▸ How to complete this task
Filter the data below, keeping only lines that contain "Type".

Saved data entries
§ §
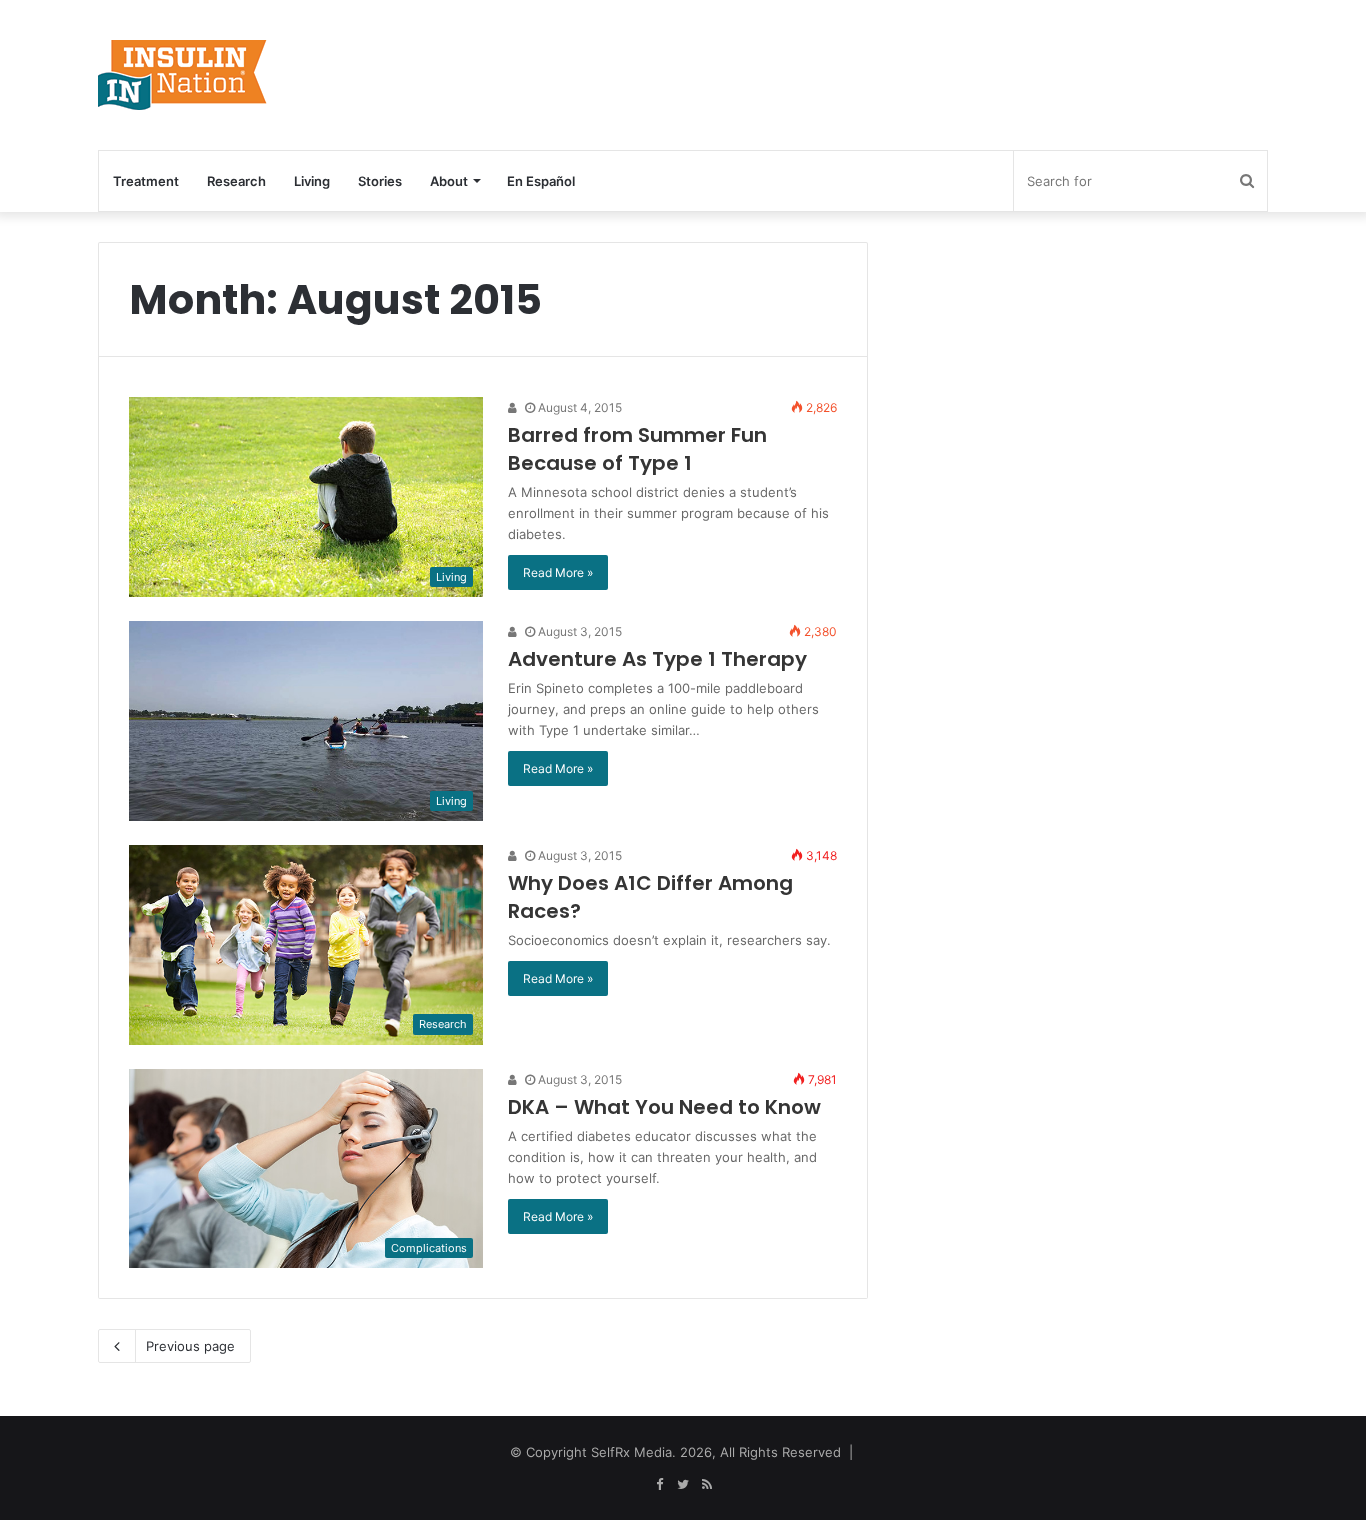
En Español (541, 181)
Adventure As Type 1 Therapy (657, 659)
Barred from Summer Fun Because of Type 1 (637, 449)
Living (312, 181)
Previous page (190, 1346)
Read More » (558, 572)
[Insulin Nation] (183, 75)
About (449, 181)
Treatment (146, 181)
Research (236, 181)
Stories (380, 181)
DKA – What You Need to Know (664, 1107)
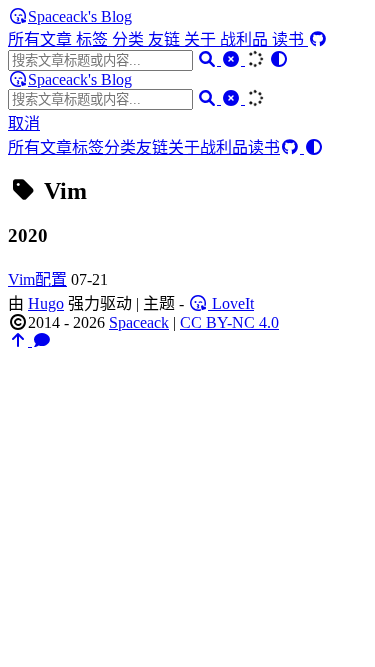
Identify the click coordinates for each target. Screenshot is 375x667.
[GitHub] (318, 39)
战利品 (246, 39)
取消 (24, 123)
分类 (130, 39)
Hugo (46, 303)
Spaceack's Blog (80, 16)
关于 (202, 39)
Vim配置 (37, 279)
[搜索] (209, 59)
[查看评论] (42, 340)
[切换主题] (279, 59)
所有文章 (42, 39)
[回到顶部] (20, 340)
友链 (166, 39)
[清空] (233, 59)
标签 (94, 39)
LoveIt (231, 303)
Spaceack (139, 322)
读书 (290, 39)
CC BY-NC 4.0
§ §
▸ Result
Adventure As Type 1 Therapy (657, 659)
Barred from Summer Fun Because of Type 1 (637, 449)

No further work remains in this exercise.